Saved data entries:
----
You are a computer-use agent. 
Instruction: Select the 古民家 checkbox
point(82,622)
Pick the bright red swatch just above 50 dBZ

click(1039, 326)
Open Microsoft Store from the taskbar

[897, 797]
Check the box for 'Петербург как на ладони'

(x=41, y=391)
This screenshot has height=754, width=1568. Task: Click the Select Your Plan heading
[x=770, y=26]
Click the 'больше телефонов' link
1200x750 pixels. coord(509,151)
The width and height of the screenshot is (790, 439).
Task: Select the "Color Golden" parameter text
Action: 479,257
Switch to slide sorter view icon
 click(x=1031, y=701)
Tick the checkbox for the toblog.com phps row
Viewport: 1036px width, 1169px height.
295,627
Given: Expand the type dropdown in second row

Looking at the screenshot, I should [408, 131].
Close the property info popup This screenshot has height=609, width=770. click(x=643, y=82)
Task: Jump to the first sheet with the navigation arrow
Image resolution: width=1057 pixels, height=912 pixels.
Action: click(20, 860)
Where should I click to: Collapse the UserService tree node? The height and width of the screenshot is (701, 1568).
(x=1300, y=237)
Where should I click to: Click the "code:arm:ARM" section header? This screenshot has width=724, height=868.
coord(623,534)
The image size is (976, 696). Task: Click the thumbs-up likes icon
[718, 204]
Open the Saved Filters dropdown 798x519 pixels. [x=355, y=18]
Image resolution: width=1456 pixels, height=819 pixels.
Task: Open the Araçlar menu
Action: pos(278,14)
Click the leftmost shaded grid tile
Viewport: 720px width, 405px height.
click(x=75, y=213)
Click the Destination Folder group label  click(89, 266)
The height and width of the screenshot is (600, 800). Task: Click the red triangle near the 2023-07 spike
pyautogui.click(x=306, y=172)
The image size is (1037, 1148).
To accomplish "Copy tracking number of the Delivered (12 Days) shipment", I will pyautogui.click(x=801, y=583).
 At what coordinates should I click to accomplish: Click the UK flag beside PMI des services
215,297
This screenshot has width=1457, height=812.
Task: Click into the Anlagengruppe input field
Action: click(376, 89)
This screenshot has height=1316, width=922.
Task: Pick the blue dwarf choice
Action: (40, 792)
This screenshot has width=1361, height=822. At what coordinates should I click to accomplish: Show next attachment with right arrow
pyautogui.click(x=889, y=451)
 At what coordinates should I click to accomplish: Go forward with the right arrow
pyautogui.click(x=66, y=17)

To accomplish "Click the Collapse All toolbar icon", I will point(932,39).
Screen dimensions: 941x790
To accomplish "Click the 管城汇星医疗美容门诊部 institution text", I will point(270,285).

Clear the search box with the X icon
----
**TASK TO CARRY OUT**
Give back every line of the material above, word for word and in the same order.

**TASK RESPONSE**
You are a computer-use agent. 
Instruction: Select the 古民家 checkbox
point(82,622)
Pick the bright red swatch just above 50 dBZ

click(1039, 326)
Open Microsoft Store from the taskbar

[897, 797]
Check the box for 'Петербург как на ладони'

(x=41, y=391)
This screenshot has height=754, width=1568. Task: Click the Select Your Plan heading
[x=770, y=26]
Click the 'больше телефонов' link
1200x750 pixels. coord(509,151)
The width and height of the screenshot is (790, 439).
Task: Select the "Color Golden" parameter text
Action: 479,257
Switch to slide sorter view icon
 click(x=1031, y=701)
Tick the checkbox for the toblog.com phps row
Viewport: 1036px width, 1169px height.
295,627
Given: Expand the type dropdown in second row

Looking at the screenshot, I should [408, 131].
Close the property info popup This screenshot has height=609, width=770. click(x=643, y=82)
Task: Jump to the first sheet with the navigation arrow
Image resolution: width=1057 pixels, height=912 pixels.
Action: click(20, 860)
Where should I click to: Collapse the UserService tree node? The height and width of the screenshot is (701, 1568).
(x=1300, y=237)
Where should I click to: Click the "code:arm:ARM" section header? This screenshot has width=724, height=868.
coord(623,534)
The image size is (976, 696). Task: Click the thumbs-up likes icon
[718, 204]
Open the Saved Filters dropdown 798x519 pixels. [x=355, y=18]
Image resolution: width=1456 pixels, height=819 pixels.
Task: Open the Araçlar menu
Action: pos(278,14)
Click the leftmost shaded grid tile
Viewport: 720px width, 405px height.
click(x=75, y=213)
Click the Destination Folder group label  click(89, 266)
The height and width of the screenshot is (600, 800). Task: Click the red triangle near the 2023-07 spike
pyautogui.click(x=306, y=172)
The image size is (1037, 1148).
To accomplish "Copy tracking number of the Delivered (12 Days) shipment", I will pyautogui.click(x=801, y=583).
 At what coordinates should I click to accomplish: Click the UK flag beside PMI des services
215,297
This screenshot has width=1457, height=812.
Task: Click into the Anlagengruppe input field
Action: click(376, 89)
This screenshot has height=1316, width=922.
Task: Pick the blue dwarf choice
Action: (40, 792)
This screenshot has width=1361, height=822. At what coordinates should I click to accomplish: Show next attachment with right arrow
pyautogui.click(x=889, y=451)
 At what coordinates should I click to accomplish: Go forward with the right arrow
pyautogui.click(x=66, y=17)

To accomplish "Click the Collapse All toolbar icon", I will point(932,39).
Screen dimensions: 941x790
To accomplish "Click the 管城汇星医疗美容门诊部 institution text", I will point(270,285).

Clear the search box with the X icon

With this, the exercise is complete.